Al Taqqadum was sunny that day. That might not sound surprising to you, but it was a refreshing change from the three-day sandstorm we just experienced. The sand got into everything. Our clothes, our hair, orifices we didn’t know we had. My M4 had sand in cracks Colt didn’t know they designed into the damned thing. I just finished cleaning it for the third time and cursed my luck for the fourth time – more sand. Oh well, too late now. We had a patrol to get to and I still needed to go over my truck.

My PMCS was interrupted by a commotion behind me. My fellow soldiers had stopped what they were doing and a veritable din of awe-inspired muttering arose. I turned to see what the big deal was.

There they were, strutting down the dirt path that passed for a road, heads held high. Their steely eyes passed over us as if we weren’t there. It was a fitting tribute, honestly. Compared to them, we were ants.

I had heard of these people before – the ones we just called “Them” or, when we were being really specific, “The Operators”. Today was the first day I spotted one, let alone an entire squad of them. They were easy to pick out. Their gear was immaculate. None of that military-issue stuff. No, this came from a catalog – or maybe a sporting goods store. Their headsets blended in with their forest-green camo paint. An odd choice for the desert, but who was I to argue with professionals?

One of them stopped and looked at me as they passed. Oh shit, I thought, he caught me staring.

He brushed a speck of dust from his weapon and looked me up and down.

“Teh fuk r u lookin at, n00b?” He demanded, his jowls flapping majestically around the words.

“N-n-nothing, sir.” I sputtered.

“Fucking faggit. Wat do u mean, nothing? That’s not what ur mom said last nite, lol, fag!”

“Of course, sir.”

He spat on my face. I didn’t move or flinch – I didn’t want him to have any confirmation that I was the worthless soldier he suspected. It ran down my cheek. I could smell Mountain Dew and morning breath. The smell of death.

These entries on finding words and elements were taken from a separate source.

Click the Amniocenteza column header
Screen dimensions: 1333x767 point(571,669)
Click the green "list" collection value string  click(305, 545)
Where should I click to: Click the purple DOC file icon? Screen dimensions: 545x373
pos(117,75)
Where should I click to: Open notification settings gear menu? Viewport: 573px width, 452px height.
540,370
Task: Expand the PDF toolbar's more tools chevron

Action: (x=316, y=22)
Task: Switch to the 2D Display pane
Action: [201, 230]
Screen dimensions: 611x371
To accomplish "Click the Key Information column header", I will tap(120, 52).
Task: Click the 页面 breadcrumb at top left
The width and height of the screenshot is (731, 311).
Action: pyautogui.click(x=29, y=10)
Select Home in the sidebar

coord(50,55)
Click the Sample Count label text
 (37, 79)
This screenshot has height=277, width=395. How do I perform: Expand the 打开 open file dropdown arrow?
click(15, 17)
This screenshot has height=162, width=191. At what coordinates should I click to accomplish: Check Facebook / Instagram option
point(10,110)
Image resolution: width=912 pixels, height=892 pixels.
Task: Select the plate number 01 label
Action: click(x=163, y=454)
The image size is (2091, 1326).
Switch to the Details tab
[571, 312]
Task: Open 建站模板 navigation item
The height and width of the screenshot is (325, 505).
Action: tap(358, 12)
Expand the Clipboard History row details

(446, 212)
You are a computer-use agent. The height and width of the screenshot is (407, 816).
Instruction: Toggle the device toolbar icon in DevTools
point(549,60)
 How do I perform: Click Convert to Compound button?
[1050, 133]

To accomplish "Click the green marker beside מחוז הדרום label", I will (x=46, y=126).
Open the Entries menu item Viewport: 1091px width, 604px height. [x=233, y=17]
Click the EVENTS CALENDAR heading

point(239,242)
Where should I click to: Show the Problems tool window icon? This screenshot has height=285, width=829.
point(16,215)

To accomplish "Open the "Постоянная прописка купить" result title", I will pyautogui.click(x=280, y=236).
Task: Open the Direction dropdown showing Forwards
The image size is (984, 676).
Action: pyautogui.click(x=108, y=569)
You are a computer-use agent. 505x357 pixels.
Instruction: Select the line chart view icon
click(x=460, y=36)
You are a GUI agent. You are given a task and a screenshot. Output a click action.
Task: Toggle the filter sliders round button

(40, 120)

Without another word, he turned to catch up with his squad. Fortunately for him they had become winded from the walk and were taking a breather a few feet away.

“Lulz, u rekt that fag!” One of them wheezed.

“Fuckin ezmode newbs.” Another echoed, both of his chins bouncing in agreement.

My squad leader ordered us to mount up. I jumped in the turret of my truck and prepared for another grueling day on patrol. But this day, I knew, things would be different. There was a new spring in my step. I could do it, I thought. I really could.

I wish I could find those airsoft warriors and their Call of Duty squadmates and thank them for the confidence they gave me. Just witnessing their majesty was enough to give me the morale boost I needed to survive that war.

But such is not my fate. I don’t deserve to see such prime examples of the human ideal. I didn’t deserve it that day, either, but I was blessed nonetheless.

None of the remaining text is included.